== Given data ==
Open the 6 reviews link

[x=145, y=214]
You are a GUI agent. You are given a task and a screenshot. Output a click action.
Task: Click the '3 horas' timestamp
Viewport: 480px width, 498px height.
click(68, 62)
===
● Exercise description: The answer is every entry, copied word for word.

● Answer:
Open the 6 reviews link

[x=145, y=214]
You are a GUI agent. You are given a task and a screenshot. Output a click action.
Task: Click the '3 horas' timestamp
Viewport: 480px width, 498px height.
click(68, 62)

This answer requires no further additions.